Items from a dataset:
*** Begin section ***

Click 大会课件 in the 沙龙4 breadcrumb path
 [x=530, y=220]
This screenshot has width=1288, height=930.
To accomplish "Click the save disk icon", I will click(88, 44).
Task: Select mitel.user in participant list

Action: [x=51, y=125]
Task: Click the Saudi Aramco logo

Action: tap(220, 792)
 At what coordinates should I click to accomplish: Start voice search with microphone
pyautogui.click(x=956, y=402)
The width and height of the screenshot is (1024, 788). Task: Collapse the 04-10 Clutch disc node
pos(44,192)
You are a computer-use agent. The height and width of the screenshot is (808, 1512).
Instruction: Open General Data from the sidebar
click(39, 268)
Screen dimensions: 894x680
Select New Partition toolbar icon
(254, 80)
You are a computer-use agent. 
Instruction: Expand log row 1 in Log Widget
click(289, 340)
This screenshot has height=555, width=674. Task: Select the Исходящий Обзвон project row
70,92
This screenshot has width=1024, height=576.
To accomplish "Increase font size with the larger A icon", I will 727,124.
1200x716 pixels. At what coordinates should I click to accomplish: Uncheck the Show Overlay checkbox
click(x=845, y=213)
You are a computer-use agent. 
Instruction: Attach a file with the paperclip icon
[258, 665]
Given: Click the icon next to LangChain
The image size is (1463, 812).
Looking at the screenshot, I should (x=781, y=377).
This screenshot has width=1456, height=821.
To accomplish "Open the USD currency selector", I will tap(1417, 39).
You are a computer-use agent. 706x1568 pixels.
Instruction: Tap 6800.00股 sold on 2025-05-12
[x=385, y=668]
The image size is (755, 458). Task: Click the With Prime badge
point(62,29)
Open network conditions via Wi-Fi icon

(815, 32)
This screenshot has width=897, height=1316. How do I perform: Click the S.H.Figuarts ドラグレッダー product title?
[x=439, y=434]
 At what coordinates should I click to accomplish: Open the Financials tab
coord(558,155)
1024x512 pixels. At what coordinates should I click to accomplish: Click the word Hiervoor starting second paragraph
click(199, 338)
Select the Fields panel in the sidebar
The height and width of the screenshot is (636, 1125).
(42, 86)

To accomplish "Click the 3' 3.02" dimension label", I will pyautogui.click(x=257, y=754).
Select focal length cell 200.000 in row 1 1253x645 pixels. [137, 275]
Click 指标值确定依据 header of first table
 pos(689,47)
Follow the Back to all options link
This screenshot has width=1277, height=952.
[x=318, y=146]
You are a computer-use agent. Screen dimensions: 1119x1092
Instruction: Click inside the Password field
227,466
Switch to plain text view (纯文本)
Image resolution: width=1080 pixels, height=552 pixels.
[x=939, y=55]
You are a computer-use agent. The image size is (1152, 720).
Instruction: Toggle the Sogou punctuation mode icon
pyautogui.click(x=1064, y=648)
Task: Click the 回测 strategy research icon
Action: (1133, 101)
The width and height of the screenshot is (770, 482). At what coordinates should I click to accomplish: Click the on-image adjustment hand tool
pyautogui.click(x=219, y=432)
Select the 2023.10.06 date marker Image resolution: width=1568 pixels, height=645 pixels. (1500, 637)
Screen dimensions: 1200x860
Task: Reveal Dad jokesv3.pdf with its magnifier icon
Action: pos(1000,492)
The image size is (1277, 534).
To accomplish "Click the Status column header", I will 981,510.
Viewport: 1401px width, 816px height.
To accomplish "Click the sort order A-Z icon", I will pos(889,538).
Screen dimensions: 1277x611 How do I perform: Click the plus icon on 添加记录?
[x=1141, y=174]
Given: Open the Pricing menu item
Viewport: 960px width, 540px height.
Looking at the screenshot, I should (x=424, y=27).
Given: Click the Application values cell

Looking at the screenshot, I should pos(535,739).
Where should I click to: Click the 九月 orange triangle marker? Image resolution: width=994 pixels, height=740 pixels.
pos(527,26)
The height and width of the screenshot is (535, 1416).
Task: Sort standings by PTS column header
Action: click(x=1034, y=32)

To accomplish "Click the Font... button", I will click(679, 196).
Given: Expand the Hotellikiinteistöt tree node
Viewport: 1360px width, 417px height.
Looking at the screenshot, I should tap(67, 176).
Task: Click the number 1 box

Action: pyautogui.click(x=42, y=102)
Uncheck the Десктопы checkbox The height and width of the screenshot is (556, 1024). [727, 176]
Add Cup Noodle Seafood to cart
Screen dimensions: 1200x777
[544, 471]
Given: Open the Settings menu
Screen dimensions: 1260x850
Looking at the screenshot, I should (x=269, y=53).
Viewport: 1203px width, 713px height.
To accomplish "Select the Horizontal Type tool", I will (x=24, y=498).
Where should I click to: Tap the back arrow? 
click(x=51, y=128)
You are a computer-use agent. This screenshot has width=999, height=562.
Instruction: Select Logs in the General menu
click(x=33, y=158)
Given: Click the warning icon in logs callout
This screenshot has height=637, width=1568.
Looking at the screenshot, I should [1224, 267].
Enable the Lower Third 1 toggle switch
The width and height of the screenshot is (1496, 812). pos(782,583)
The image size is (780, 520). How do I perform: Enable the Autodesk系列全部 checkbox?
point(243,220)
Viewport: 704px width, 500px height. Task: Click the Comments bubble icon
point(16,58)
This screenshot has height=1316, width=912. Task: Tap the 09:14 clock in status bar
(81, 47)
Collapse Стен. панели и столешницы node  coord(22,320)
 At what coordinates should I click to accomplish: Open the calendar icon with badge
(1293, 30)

*** End section ***

Required work -> What is the number of lines in the records that hold the word "will"? Answer with that number only.

Exercise result -> 8